Décès de Margaret Thatcher : les Irlandais n’oublient pas

Décès de Margaret Thatcher : les Irlandais n’oublient pas

10/04/2013 – 14h0
BELFAST (NOVOpress Breizh) –
« On se souviendra particulièrement du rôle honteux de Margaret Thatcher dans les longues grèves de la faim de 1980 et 1981. Sa politique irlandaise a échoué lamentablement. » Dans un communiqué, Gerry Adams, président du Sinn Fein, n’a pas manqué de rappeler la responsabilité de l’ancienne Première ministre britannique, décédée avant-hier à Londres à l’âge de 88 ans, dans la mort de Bobby Sands et de neuf de ses camarades de l’IRA. Retour sur l’un des épisodes les plus tragiques du conflit nord-irlandais.

Dans le but de voir reconnu leur statut de prisonniers politiques, les membres de l’IRA incarcérés dans le bloc H de la prison de Long Kesh  (Irlande du Nord) décidèrent, au début de l’année 1981, d’entamer une grève de la faim. Et afin de lui assurer un maximum de retentissement, la décision fut prise que le mouvement serait progressif : la détérioration physique, voire la mort des détenus, se déroulerait ainsi sur plusieurs mois.

Le 1er mars 1981 Bobby Sands, qui est le commandant des prisonniers de l’IRA à Long Kesh, refuse de s’alimenter. Son élection au Parlement de Westminster le 9 avril, à l’occasion d’un scrutin anticipé, ne fera pas fléchir Mme Thatcher. « Nous ne sommes pas prêts à accorder un statut spécial catégoriel pour certains groupes de gens accomplissant des peines à raison de leurs crimes. Un crime est un crime et seulement un crime, ce n’est pas politique » déclare la Dame de fer.

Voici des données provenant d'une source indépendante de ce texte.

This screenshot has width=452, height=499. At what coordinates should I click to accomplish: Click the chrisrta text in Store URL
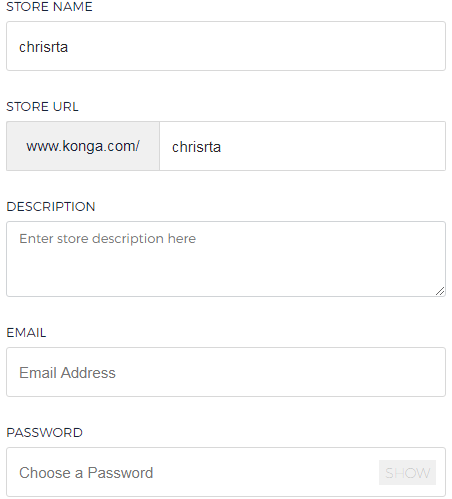pyautogui.click(x=196, y=147)
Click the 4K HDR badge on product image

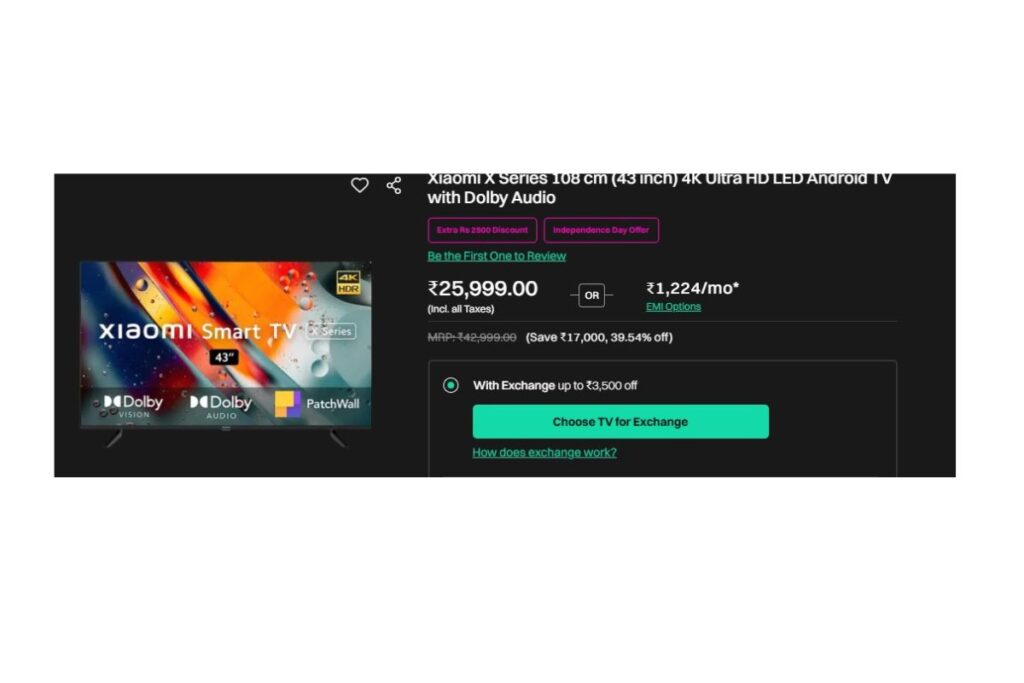click(x=348, y=282)
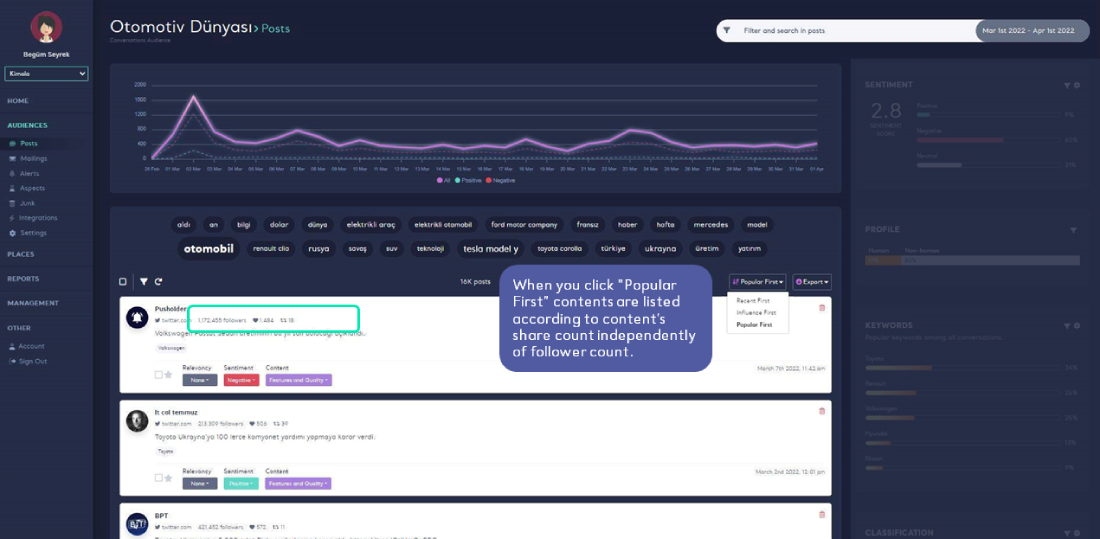1100x539 pixels.
Task: Click the refresh icon above posts list
Action: pos(158,282)
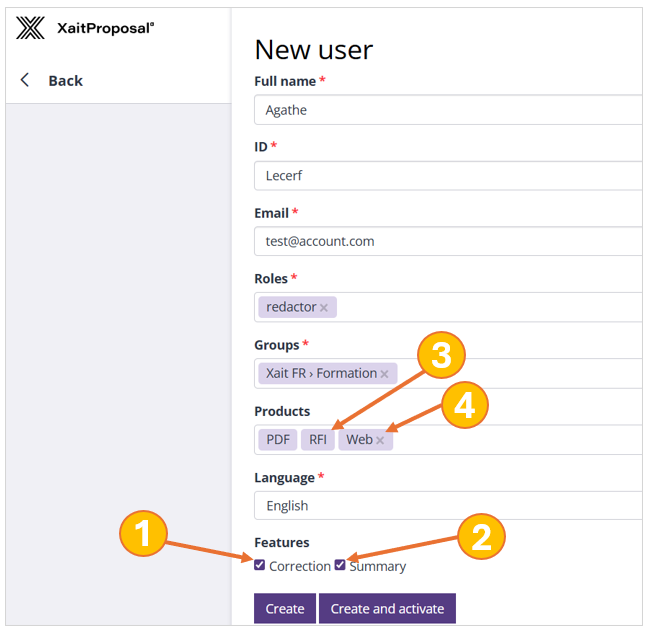The width and height of the screenshot is (648, 629).
Task: Click the PDF product tag
Action: [277, 439]
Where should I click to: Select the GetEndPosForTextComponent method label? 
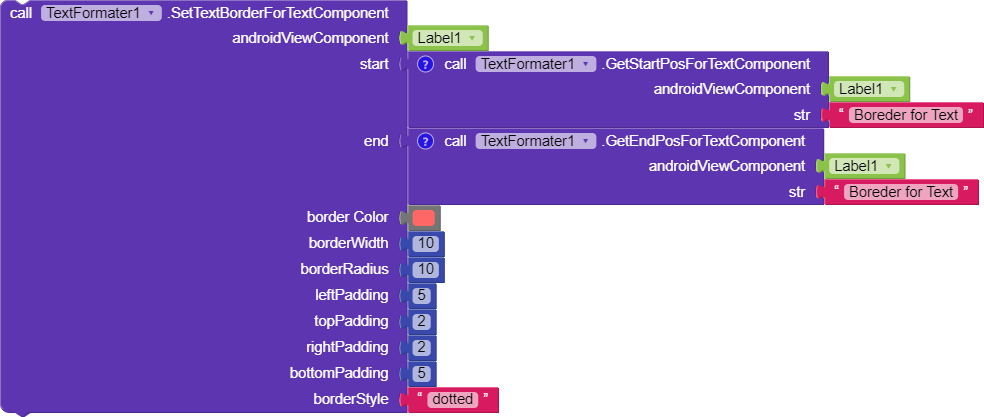(704, 141)
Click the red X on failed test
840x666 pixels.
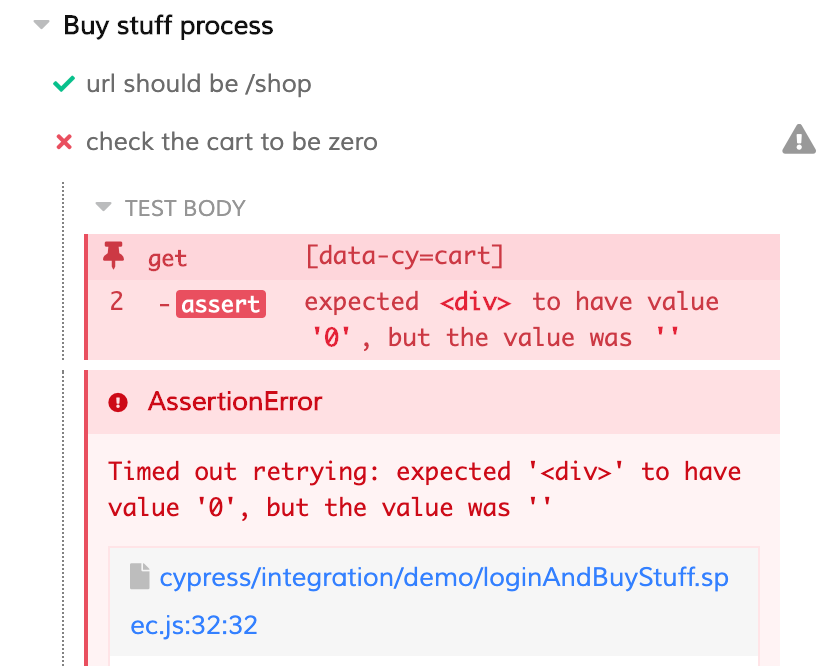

Après 66 jours de grève de la faim, Bobby Sands meurt le 5 mai 1981 à l’hôpital de la prison de Long Kesh. A l’annonce de son décès, de nombreuses émeutes éclatèrent dans les quartiers nationalistes d’Irlande du Nord. Plus de 100 000 personnes assistèrent à ses obsèques. Neuf de ses camarades – âgés de 23 à 30 ans – suivront dans la mort avant que cesse, après 172 jours, la grève de la faim. « Les grévistes survivants garderont à l’oreille, toute leur vie, les bruits du supplice : les familles qui sanglotent, le grincement du chariot qui emporte un cadavre, les grilles qui claquent. » (Le Monde, 08/04/2013).

« Il était possible d’admirer le courage de Sands et des grévistes de la faim qui sont morts, écrira Margaret Thatcher dans ses Mémoires, mais pas de sympathiser avec leur cause meurtrière. » Dans une  de ses lettres, Bobby Sands affirmait de son côté : « Ils n’ont rien dans leur arsenal impérial tout entier qui puisse briser l’esprit d’un Irlandais si celui-ci ne veut pas être brisé. »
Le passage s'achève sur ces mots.